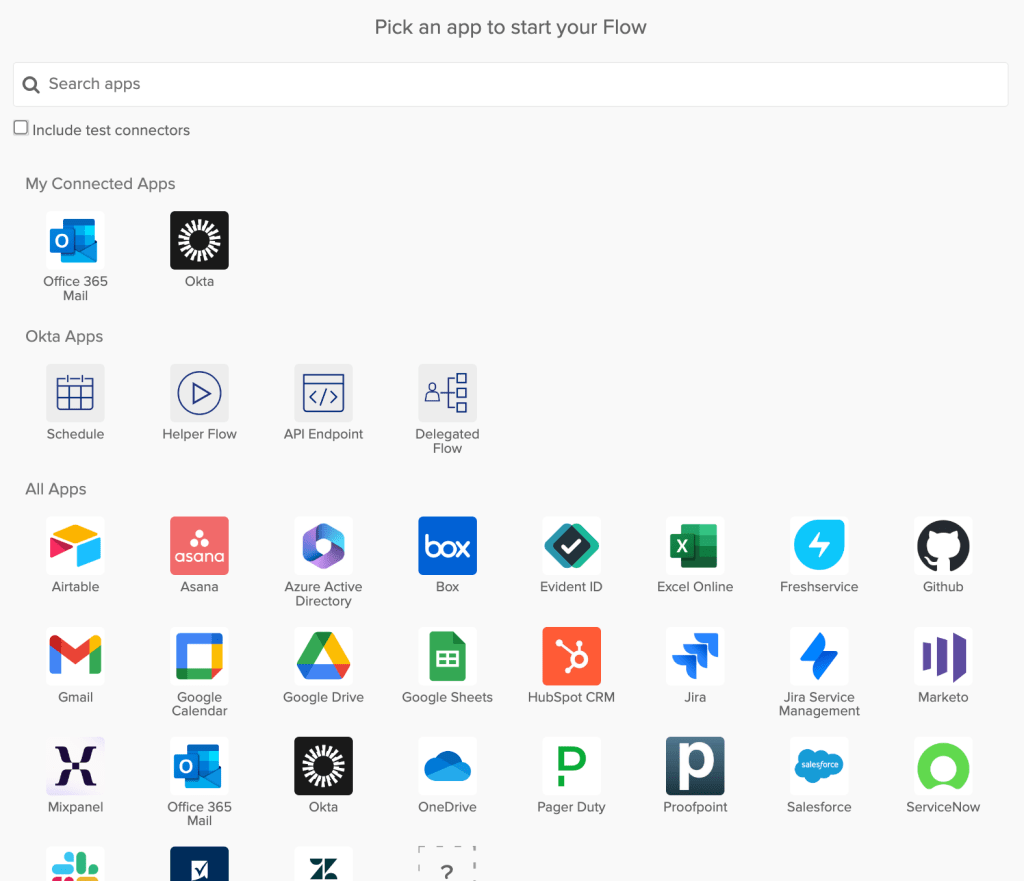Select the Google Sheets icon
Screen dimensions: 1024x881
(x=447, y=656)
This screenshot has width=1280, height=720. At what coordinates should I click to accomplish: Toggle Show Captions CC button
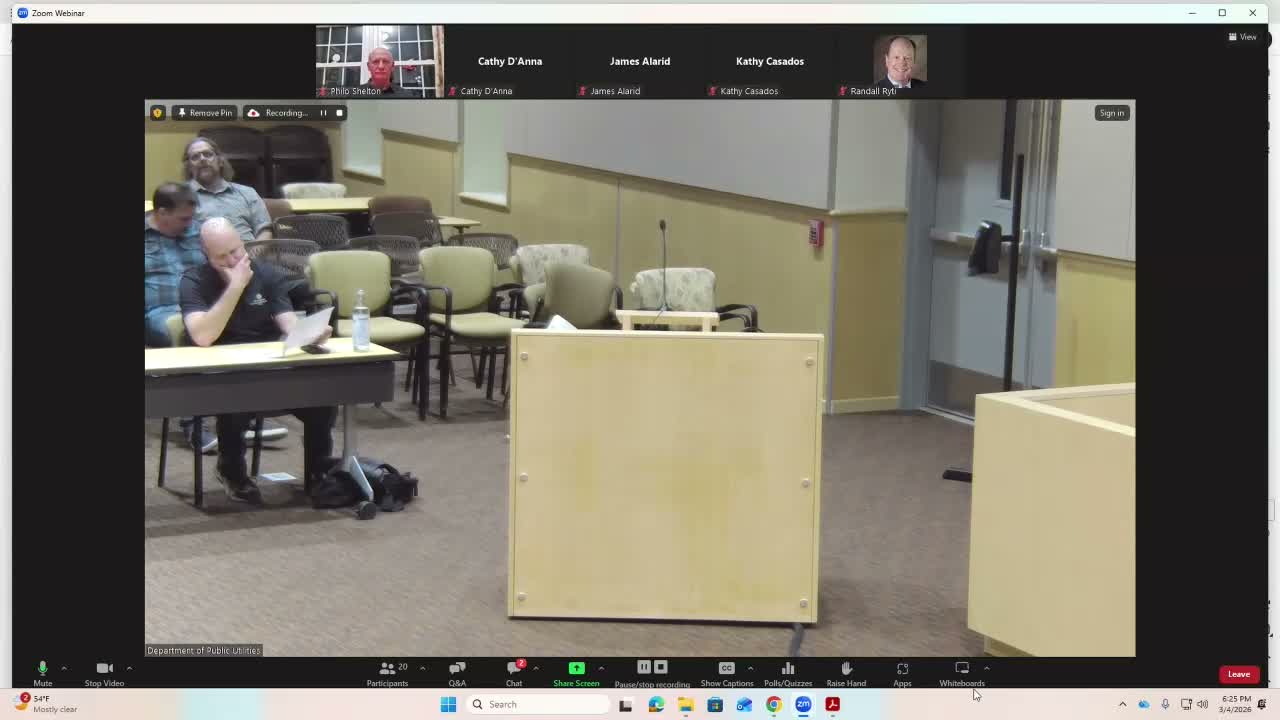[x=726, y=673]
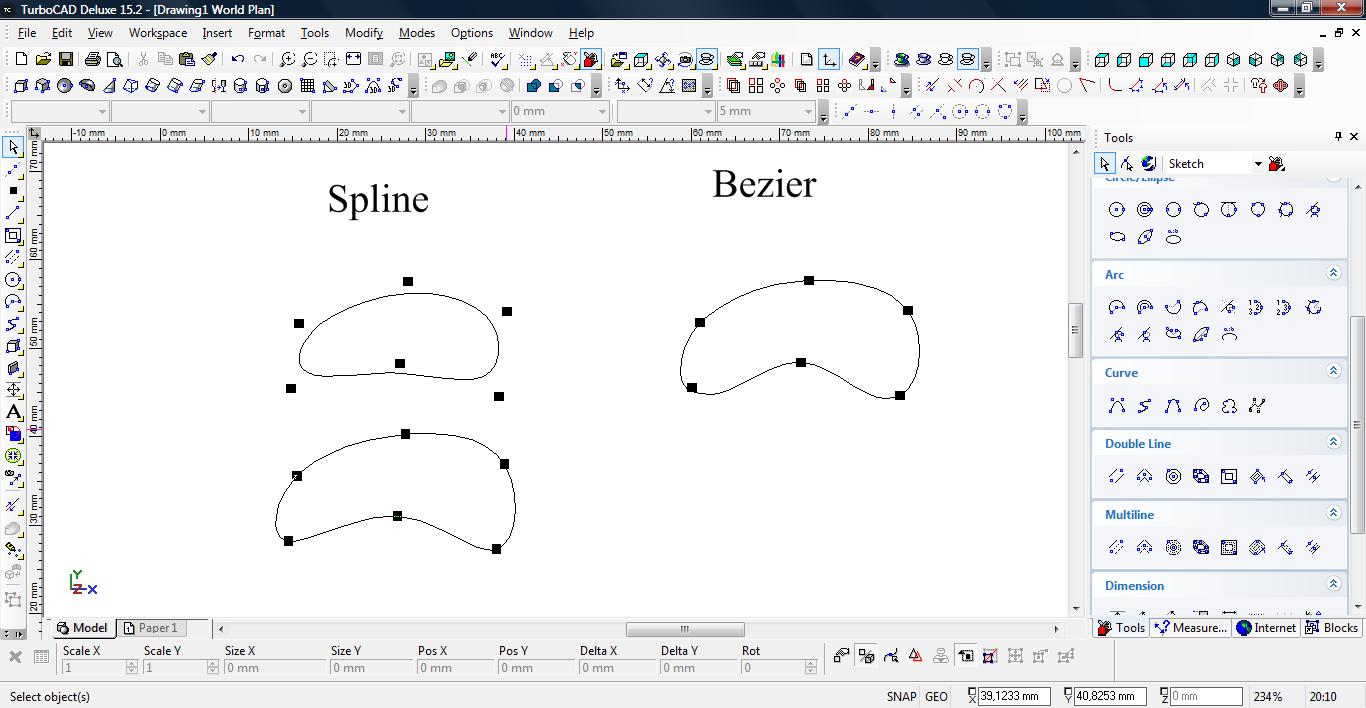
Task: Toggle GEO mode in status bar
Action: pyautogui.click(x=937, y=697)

### Problem details
Copy exactly, and only, the lines running from the one containing "This screenshot has" through the final line of the data, and omit the pictures.

### Written solution
This screenshot has width=1280, height=720. At what coordinates should I click to accomplish: Toggle Show Captions CC button
[x=726, y=673]
Task: Toggle GEO mode in status bar
Action: pyautogui.click(x=937, y=697)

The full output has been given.